Seven percent of production in the food industry is currently eco-friendly. In the fashion industry, the number sits at three percent.

Cambodian garment factory workers toil at the W&D garment factory, just southeast of Phnom Penh, April 28, 2004. Cambodia's garment industry has grown from 49 factories in 1996 to more than 200 factories today, employing 240,000 people. But as the end approaches for a special deal between the United States and Cambodia linking labor rights to trade quotas the workers are worried for their futures. (AP Photo/Isabelle Lesser)
Mass clothing production methods are often tough on the environment and on workersImage: AP

A unique type of business

'Umasan' is located on the ground floor of Mitte's famous L40 building. An avant-garde fashion line made with innovative vegan fabrics and sophisticated Japanese cutting techniques, Umasan is the brainchild of Berlin-based sisters Sandra and Anja Umann.

Living a vegan lifestyle, the Umanns turned their love of fashion and photography into a high-end holistic concept that is geared towards the future of the environment.

Most vegan clothing lines are limited to producing textiles with cotton or eco-cotton. But Umasan works with innovative fibers derived from roots, such as anti-bacterial bamboo, eucalyptus enriched with seagrass, and soy silk made with soy protein, which contains minerals that benefit the blood system. They even combine products from the cosmetic industry that enriches the skin.

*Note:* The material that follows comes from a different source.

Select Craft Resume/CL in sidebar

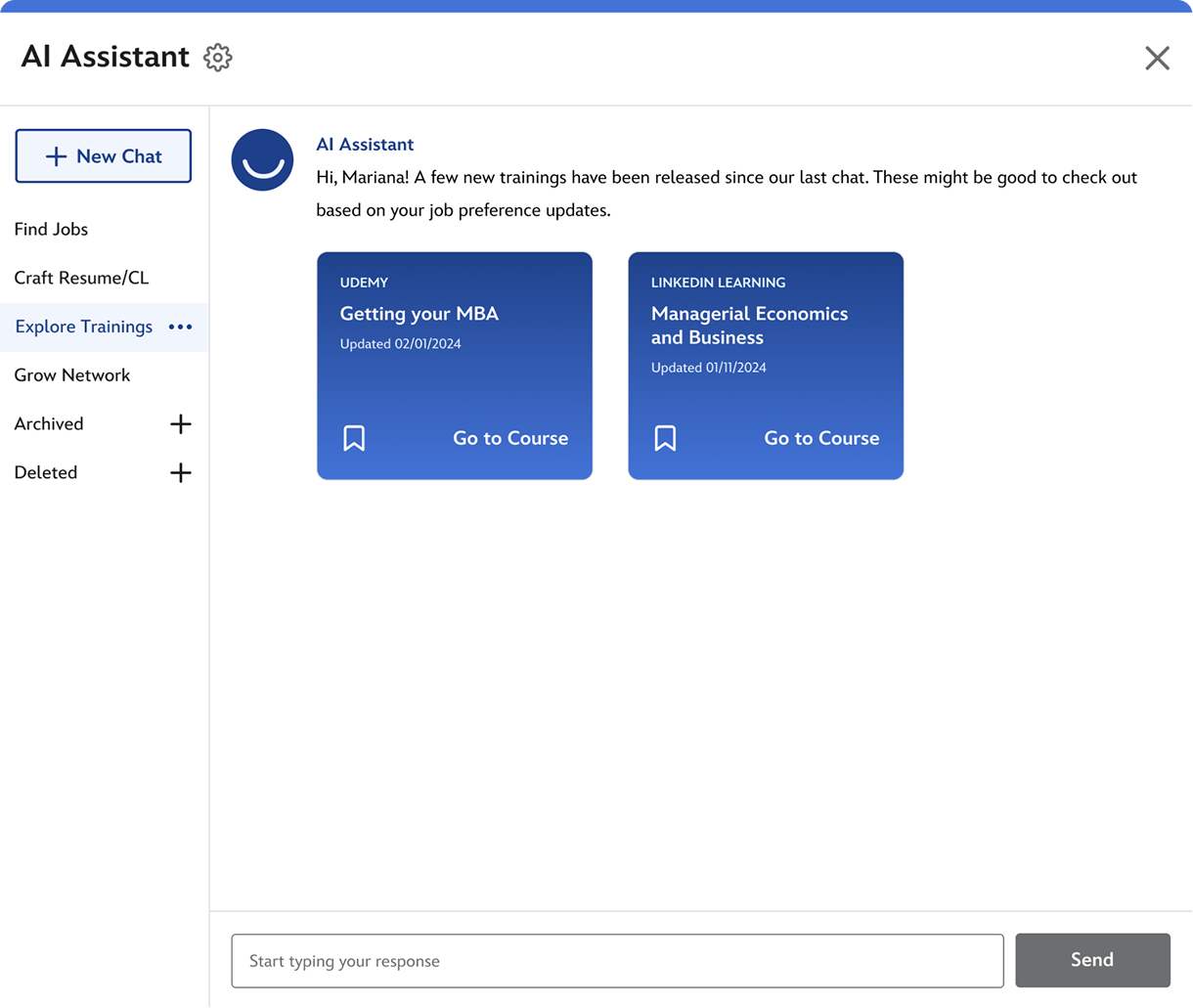[x=81, y=278]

"Eco fashion is a worldwide trend," says Sandra. "But you have to differentiate between the marketing aspect of eco-friendly clothing and the real intention of creating an eco-friendly product."

Sandra explains that very often, big companies will do what she calls ‘green-washing' their collection to appeal to the fair trade market. Sometimes that means not being ecological to the core. "The structure of big companies is not made for the eco-friendly model," she says.

Helping young designers go green

To respond to an increasing interest towards eco-fashion from young designers, ESMOD Berlin, the International University of Art for Fashion, launched a new masters program in 2011, called 'Sustainability in Fashion.'

"It was necessary to create a program where you can have a 360 degree view on fashion," says Friederike von Wedel-Parlow, director of the new study program.

The ESMOD class of 2012 graduates in Berlin (Photo copyright: ESMOD)
The 2012 ESMOD class of masters students of 'Sustainability in Fashion' graduate in BerlinImage: ESMOD

The course allows each designer involved to work on his or her personal project, from traveling to Nepal to weave banana fibers with a handloom, to creating an sustainable sneaker with a recyclable sole, to working with eco waste from Bangladesh companies to create a 'leftover' fashion collection.

"We can start changing things now," says von Wedel-Parlow, "or we can wait until resources are too expensive, or not available anymore. The consciousness is there, so it's better to be ahead."

The German capital appears to already be thinking ahead. Already 15 eco clothing brands are located in Berlin, along with five events for eco-friendly fashion, including The Green Showroom, a platform for high-end eco fashion too.

The organizer behind TheKey.to, Gereon Pilz van der Grinten, says the new trend isn't purely about making the fashion industry more marketable. "We don't want to damage the world with our fashion and consumption," says van der Grinten, "because we have only one, and we have to protect it."